═════ Extracto seleccionado ═════
Ciudadanos votando el día 6 de Diciembre de 1978
El optimismo de mi adolescencia tardía, contrastaba la  preocupación y el pesimismos de los adultos de mi entorno. En 1977-78, tan sólo 2-3 años tras la muerte de Franco, mis referentes adultos se distribuían en dos mundos inconexos. Por un lado, los nostálgicos del franquismo, entre los cuales se contaban mis progenitores, vivieron esa transición hacia la democracia con una mezcla de miedo (rozando el pánico por momentos), preocupación y pesimismo. Temían asistir, como así fue, al fin de su mundo y sus valores, que hasta entonces parecían inamovibles. Temían el divorcio, el aborto, el laicismo, el socialismo y el comunismo. Tenían pánico a una inminente quema de iglesias, a una guerra civil que asolaría de nuevo sus vidas, como ocurrió durante su infancia. 
Otros adultos, padres de mis amigos, alguna que otra “oveja negra” de mi familia, muchos adultos jóvenes de mi entorno, mostraban una actitud bien diferente. La muerte del dictador abría para ellos una etapa de esperanza tras un largo período de horror. Pero esa esperanza no estaba exenta de preocupación. “Ruido de sables” era la extraña expresión que se nos hizo tan familiar durante aquellos años y los que vendrían después. Hasta que ese ruido se sustanció el 23 de febrero de 1981 (ahí yo ya era adulto). Los atentados de ETA se sucedían mezclados con la actividad del GRAPO y de grupos incontrolados de ultraderecha. Durante los entierros de víctimas de ETA, los militares asistentes (quizás familiares del asesinado, quizás no) increpaban al ministro del ejército acusándolo de traición.
═════ Datos proporcionados ═════
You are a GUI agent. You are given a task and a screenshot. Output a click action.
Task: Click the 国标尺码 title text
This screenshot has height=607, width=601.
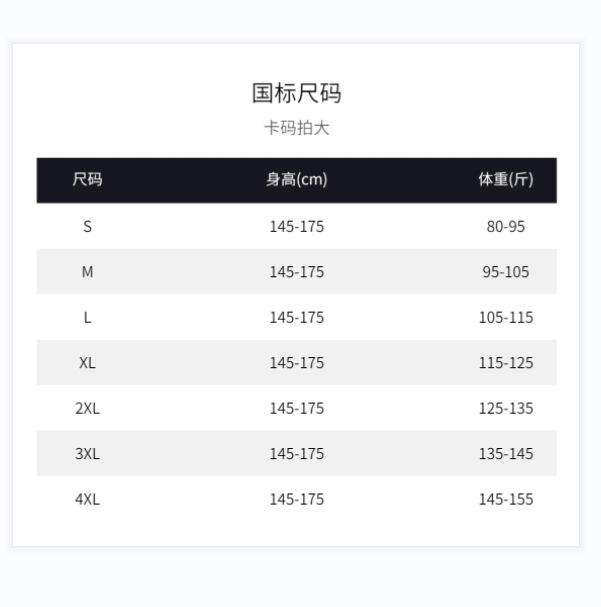296,94
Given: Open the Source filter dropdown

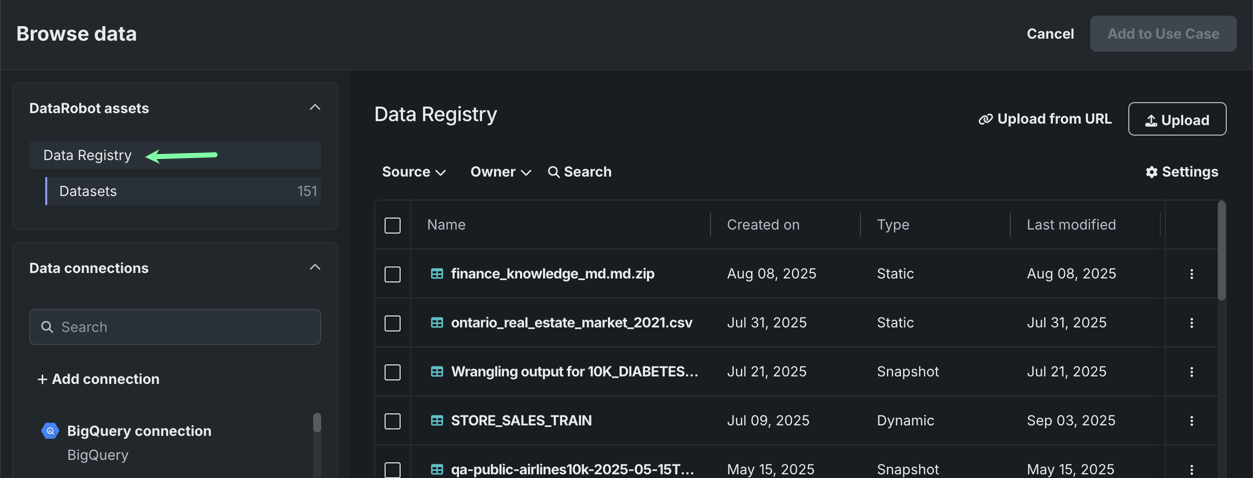Looking at the screenshot, I should (413, 172).
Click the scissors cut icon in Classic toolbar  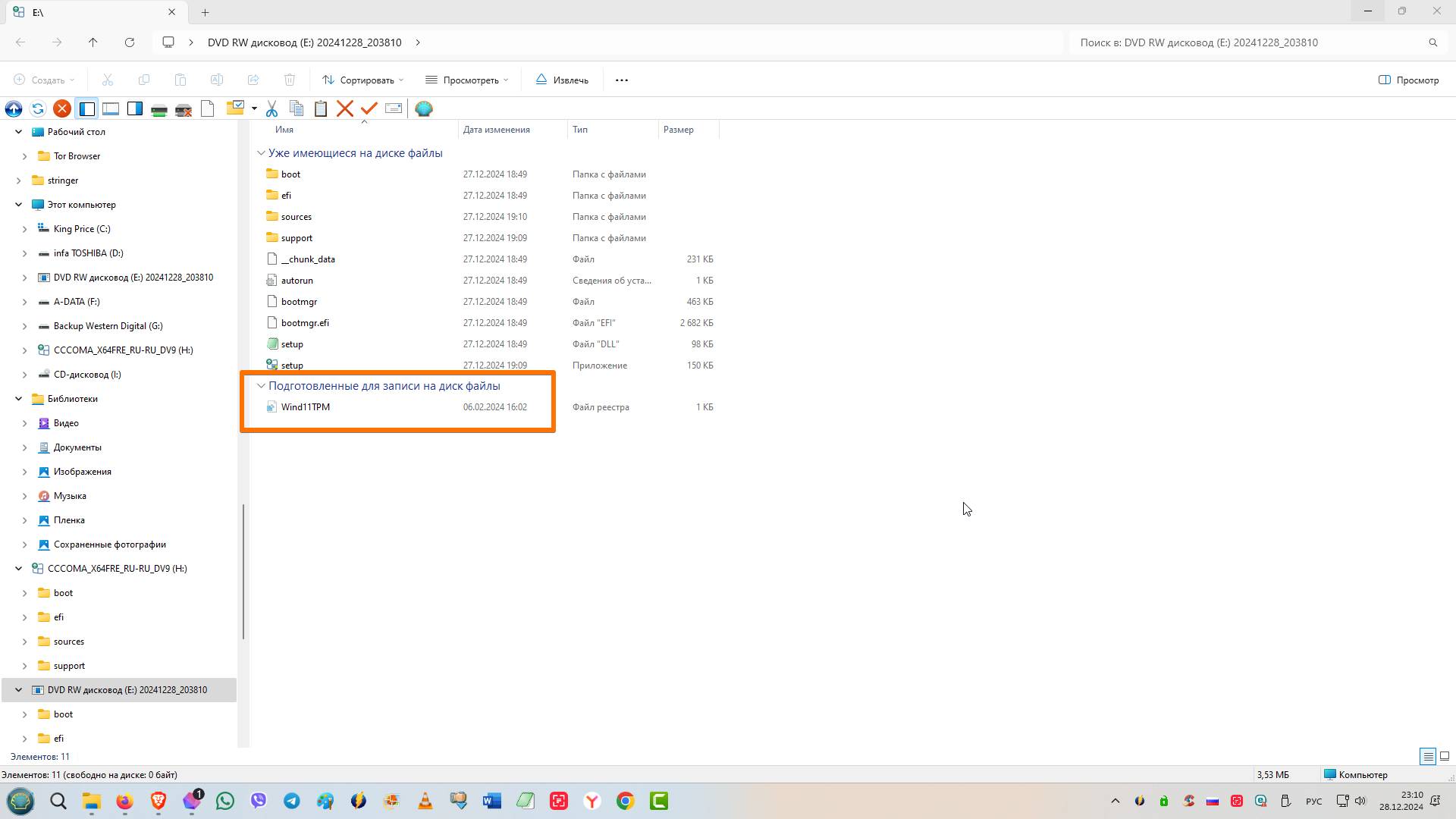point(272,109)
═════
▶ [Problema breve A] ¿Puedes extraer del extracto sobre la transición a la democracia el pasaje que va entre "Ciudadanos votando el" y "durante su infancia.", ambos incluidos?
▶ [Problema breve B] ¿Puedes prolongar el extracto sobre la transición a la democracia a partir de su última frase?

▶ [Respuesta A]
Ciudadanos votando el día 6 de Diciembre de 1978
El optimismo de mi adolescencia tardía, contrastaba la  preocupación y el pesimismos de los adultos de mi entorno. En 1977-78, tan sólo 2-3 años tras la muerte de Franco, mis referentes adultos se distribuían en dos mundos inconexos. Por un lado, los nostálgicos del franquismo, entre los cuales se contaban mis progenitores, vivieron esa transición hacia la democracia con una mezcla de miedo (rozando el pánico por momentos), preocupación y pesimismo. Temían asistir, como así fue, al fin de su mundo y sus valores, que hasta entonces parecían inamovibles. Temían el divorcio, el aborto, el laicismo, el socialismo y el comunismo. Tenían pánico a una inminente quema de iglesias, a una guerra civil que asolaría de nuevo sus vidas, como ocurrió durante su infancia.

▶ [Respuesta B]
Entierro de víctimas de ETA. Algunos asistentes protestan en presencia del Ministro de Defensa, Agustín Rodríguez Sahagún, y del Teniente General Manuel Gutiérrez Mellado
Los asesinatos de los abogados de Atocha, unos meses antes del referéndum (es decir, mientras la Constitución se estaba elaborando y discutiendo) nos recordaron lo difícil y peligrosa que era la situación, las terribles amenazas que se cernían sobre una débil e incipiente democracia. Ese, y no otro, era el ambiente en el que se gestó la constitución que ahora celebramos. A los jóvenes que ahora consideran la Constitución del 78 inamovible, un fruto ejemplar de las virtudes de una transición modélica (como tanto se nos repite), les quiero decir que no recuerdo aquel momento histórico como modélico en ningún sentido
El cambio político se hizo gracias a las renuncias de muchos ciudadanos a sus objetivos. Normalmente eso se interpreta como una concesión generosa de aquellos héroes a la Concordia (con mayúscula). Pero no fue así, sólo se buscaba salir de la dictadura y conseguir una democracia, lo que implicaba no enfadar demasiado a las fuerzas del régimen, aceptar por ejemplo una monarquía aunque se fuera republicano, no denunciar el concordato con la Iglesia para no “provocar” una involución inmediata (quizás violenta). Eso es la Constitución de 1978, el resultado de un ambiente de preocupación, atentados y ruido de sables, y renuncias por miedo a perderlo todo, enzarzarnos en una guerra tal vez cruenta, o continuar con una dictadura heredera de la franquista. La supuesta concordia de la transición, la propia Constitución, fueron fruto de la generosidad, pero también del miedo y la coacción.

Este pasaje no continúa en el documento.